- **Work to be completed**
Pull out every line below containing the word "logo".
[Given information — start]
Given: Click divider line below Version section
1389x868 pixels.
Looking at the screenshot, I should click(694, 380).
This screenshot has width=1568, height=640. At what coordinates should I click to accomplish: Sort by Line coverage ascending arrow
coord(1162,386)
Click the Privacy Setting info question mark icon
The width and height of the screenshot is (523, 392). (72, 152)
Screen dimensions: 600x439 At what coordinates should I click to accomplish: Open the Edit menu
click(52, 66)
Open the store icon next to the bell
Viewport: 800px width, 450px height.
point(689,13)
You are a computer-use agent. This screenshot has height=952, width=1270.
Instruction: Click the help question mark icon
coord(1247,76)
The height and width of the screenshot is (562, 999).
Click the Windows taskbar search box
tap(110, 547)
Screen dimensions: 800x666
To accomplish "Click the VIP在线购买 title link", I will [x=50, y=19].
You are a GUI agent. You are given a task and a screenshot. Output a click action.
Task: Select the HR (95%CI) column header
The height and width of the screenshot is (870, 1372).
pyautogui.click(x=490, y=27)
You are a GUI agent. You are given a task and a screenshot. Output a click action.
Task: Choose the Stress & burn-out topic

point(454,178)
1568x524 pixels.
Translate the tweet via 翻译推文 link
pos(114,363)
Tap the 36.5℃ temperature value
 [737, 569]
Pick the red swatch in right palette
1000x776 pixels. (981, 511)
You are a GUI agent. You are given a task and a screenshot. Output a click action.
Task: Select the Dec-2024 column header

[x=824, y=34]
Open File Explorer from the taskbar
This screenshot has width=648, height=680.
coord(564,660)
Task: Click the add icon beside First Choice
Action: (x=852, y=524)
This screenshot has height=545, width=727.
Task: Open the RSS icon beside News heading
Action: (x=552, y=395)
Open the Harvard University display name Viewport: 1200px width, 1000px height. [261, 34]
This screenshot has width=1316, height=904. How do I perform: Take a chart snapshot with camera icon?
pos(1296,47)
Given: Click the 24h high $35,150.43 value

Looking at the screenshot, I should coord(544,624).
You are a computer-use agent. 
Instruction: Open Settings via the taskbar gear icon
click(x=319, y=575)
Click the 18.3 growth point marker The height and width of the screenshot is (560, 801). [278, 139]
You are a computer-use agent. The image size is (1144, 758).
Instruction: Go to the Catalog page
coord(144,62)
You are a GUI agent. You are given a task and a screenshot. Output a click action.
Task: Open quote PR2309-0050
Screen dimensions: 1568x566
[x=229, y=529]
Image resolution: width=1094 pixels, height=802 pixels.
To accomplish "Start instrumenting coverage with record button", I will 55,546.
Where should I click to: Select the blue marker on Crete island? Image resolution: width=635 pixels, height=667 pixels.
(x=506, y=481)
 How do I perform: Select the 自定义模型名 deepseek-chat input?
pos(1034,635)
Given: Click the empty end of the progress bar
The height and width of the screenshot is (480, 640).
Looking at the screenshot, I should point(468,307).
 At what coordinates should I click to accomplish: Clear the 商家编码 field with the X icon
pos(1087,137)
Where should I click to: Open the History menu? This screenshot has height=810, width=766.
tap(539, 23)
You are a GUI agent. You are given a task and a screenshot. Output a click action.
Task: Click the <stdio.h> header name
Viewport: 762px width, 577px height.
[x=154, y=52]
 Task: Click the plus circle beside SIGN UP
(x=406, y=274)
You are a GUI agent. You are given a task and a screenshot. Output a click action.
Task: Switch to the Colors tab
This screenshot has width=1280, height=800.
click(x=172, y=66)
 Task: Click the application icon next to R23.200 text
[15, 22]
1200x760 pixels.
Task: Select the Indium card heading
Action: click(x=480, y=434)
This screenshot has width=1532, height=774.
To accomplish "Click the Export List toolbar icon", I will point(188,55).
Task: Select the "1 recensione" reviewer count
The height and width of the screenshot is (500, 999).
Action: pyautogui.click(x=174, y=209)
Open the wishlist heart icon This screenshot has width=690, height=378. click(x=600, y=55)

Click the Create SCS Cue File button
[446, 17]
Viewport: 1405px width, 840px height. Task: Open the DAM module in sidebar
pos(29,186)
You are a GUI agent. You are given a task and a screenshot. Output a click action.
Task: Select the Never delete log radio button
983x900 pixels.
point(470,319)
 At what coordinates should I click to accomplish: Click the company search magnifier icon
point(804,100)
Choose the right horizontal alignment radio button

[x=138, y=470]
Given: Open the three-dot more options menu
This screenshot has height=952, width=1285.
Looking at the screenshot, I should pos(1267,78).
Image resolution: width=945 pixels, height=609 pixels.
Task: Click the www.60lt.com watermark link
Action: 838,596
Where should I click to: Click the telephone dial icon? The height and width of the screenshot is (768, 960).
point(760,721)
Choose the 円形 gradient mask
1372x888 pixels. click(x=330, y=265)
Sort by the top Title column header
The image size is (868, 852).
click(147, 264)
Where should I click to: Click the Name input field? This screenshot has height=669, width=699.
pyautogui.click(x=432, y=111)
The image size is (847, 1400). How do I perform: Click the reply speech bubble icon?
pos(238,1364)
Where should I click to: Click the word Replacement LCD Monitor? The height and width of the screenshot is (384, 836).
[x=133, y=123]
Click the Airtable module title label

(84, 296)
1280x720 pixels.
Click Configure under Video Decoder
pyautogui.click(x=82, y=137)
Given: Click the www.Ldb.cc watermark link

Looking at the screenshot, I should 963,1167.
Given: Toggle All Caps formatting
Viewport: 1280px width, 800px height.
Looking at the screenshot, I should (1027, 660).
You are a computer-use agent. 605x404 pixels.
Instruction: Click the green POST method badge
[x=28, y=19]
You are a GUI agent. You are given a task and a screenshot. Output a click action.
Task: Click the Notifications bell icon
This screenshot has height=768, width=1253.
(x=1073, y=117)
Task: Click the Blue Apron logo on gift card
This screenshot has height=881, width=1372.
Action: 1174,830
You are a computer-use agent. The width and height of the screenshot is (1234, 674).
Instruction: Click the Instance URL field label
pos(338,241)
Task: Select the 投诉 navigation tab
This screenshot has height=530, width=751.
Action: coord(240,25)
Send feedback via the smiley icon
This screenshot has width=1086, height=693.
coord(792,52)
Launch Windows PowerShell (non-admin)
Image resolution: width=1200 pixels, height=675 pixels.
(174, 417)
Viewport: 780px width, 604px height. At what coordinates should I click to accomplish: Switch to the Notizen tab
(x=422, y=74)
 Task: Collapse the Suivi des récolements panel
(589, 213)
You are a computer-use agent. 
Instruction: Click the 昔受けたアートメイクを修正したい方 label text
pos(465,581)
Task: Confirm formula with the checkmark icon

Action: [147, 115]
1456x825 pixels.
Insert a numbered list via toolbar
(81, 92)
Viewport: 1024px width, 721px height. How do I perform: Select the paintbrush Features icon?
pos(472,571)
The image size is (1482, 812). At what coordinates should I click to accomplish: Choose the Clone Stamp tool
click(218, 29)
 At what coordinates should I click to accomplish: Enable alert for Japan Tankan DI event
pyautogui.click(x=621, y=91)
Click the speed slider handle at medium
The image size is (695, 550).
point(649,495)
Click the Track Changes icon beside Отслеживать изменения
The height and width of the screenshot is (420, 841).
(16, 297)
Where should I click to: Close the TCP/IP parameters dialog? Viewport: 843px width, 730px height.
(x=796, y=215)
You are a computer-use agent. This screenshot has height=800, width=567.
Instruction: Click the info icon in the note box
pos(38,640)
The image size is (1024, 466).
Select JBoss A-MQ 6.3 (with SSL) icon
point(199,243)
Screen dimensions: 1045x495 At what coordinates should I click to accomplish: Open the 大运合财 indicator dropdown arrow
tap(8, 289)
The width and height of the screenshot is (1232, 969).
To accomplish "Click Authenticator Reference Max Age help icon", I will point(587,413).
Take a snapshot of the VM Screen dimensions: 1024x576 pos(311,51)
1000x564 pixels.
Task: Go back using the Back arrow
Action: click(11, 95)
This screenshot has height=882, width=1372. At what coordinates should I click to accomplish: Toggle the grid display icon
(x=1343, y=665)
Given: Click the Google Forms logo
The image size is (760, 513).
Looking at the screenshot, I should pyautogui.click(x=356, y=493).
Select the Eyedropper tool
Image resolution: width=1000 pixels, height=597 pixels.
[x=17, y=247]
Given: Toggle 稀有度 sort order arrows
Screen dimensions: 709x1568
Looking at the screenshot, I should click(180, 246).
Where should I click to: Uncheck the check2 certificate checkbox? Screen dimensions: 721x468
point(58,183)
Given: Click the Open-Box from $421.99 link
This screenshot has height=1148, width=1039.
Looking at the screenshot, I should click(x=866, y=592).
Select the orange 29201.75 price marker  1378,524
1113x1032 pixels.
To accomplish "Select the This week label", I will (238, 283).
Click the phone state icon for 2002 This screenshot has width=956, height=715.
[Given information — finish]
- **Reply to the task**
Task: Click the Blue Apron logo on gift card
Given: Click the Google Forms logo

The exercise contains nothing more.